*WORK INSTRUCTIONS*. Reproduce each line of the records below word for word, leaving out the pictures.

Entries for locating words and on-screen elements
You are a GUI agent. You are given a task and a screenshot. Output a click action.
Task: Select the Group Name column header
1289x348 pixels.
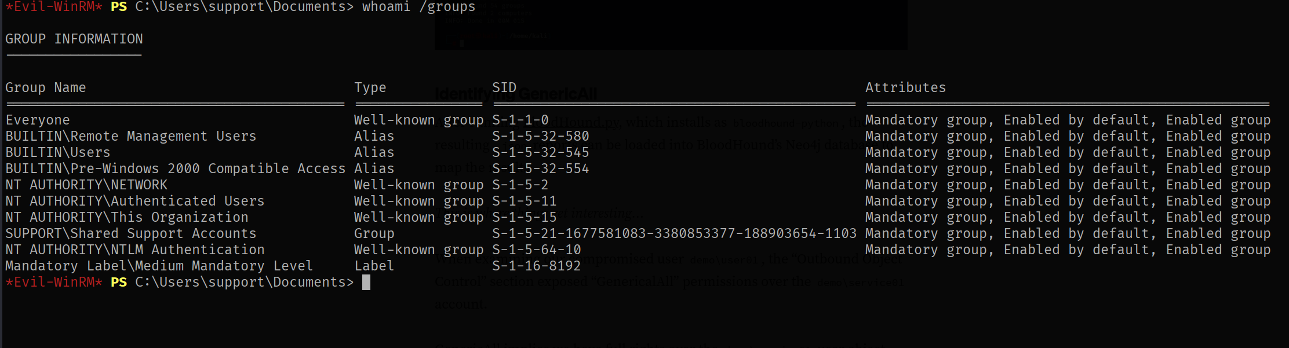pos(46,87)
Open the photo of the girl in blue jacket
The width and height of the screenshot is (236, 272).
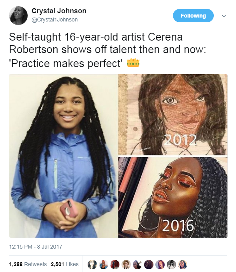click(x=63, y=156)
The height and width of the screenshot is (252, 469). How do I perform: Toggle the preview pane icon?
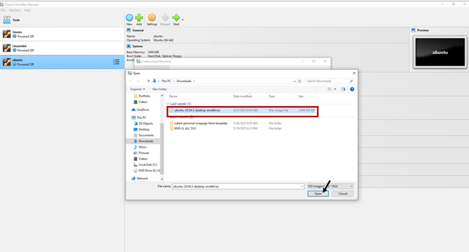click(344, 89)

*RESPONSE BELOW*.
You are a GUI agent. You are given a task and a screenshot. Output a click action.
Task: Select the Group Name column header
1289x348 pixels.
pos(46,87)
Open the photo of the girl in blue jacket
The width and height of the screenshot is (236, 272).
click(x=63, y=156)
The height and width of the screenshot is (252, 469). How do I perform: Toggle the preview pane icon?
click(344, 89)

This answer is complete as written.